Researchers at Tufts University’s School of Engineering have developed an RF system that captures sensor data and transmits it to a reader from a unique environment: a person’s mouth. The passive RFID tag is designed to be attached to a tooth, with a layer of built-in sensors that respond to such conditions as the presence of sugar or sodium, as a person enjoys a meal or snack. Tag transmissions are sent via 400 MHz RFID to an interrogator, and are then modified according to those conditions. The technology can identify not only the intake of specific nutrients or chemicals, the team reports, but also the body’s response to that intake, based on changes to a person’s saliva.
Fiorenzo Omenetto, the dean of research at Tufts’ School of Engineering, has led the efforts to develop a system that can automate the capture and collection of nutritional data while a person eats. The researchers speculate that this solution could have commercial benefits for health-care providers or those who wish to manage their diet based on health limitations. Tufts’ engineering department has already been working on implantable electronics, he says, that could provide a health-care benefit while being unobtrusive. According to Omenetto, the RFID-enabled sensor tag is the latest prototype to result from those efforts.
Existing technology has offered a few options for tracking dietary intake, Omenetto explains, but they have been difficult to use.

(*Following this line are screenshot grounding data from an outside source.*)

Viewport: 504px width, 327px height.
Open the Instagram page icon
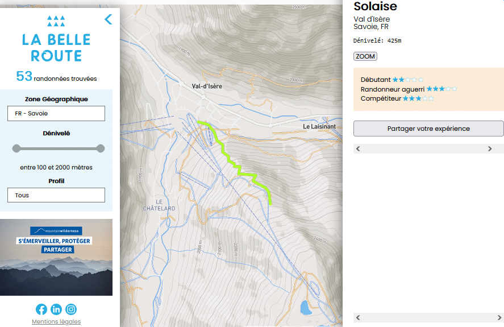click(x=71, y=309)
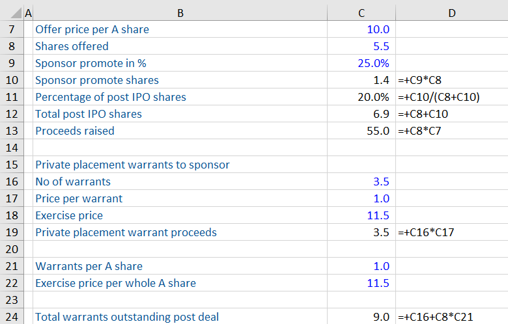The width and height of the screenshot is (508, 324).
Task: Click the 'Exercise price per whole A share' label
Action: tap(115, 283)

Systems include a mouth guard that can be inserted in the mouth, but that would be uncomfortable to use all day. There are also wired solutions, but they similarly could only be used when plugged in. Not only is such technology bulky to wear, he notes, but it requires efforts on the part of a user to insert it into his or her mouth.
In recent years, the team had tested the use of off-the-shelf high-frequency (HF) 13.56 MHz RFID tags that could be attached to the skin, but now they were looking for something that would work inside the mouth, where food contents could be analyzed. Traditional RFID tags with sensors, Omenetto explains, would be too bulky for comfortable use by individuals. The 2-millimeter-square tag can be attached to a person’s tooth via an adhesive and responds to a specialized 400 MHz reader built at the Tufts lab.

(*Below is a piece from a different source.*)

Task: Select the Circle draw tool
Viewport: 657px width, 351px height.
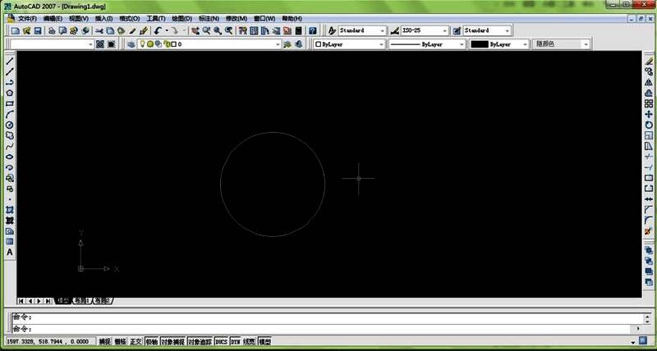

Tufts’ new sensor tag consists of three layers. The central layer is made of either a porous, silk film or hydrogel interlayer, either of which the researchers refer to as a bio- responsive layer. Whether silk or hydrogel, the layer absorbs saliva nutrients and swells based on such changes as the presence of pH or temperature fluctuations. The two outer layers serve as wireless transmission technology, each an RF antenna in the form of a square golf ring around the tag’s exterior. If the central sensor layer swells, based on the presence of a specific nutrient such as glucose, the two antennas are slightly separated and the amplitude of response and resonant frequency is changed.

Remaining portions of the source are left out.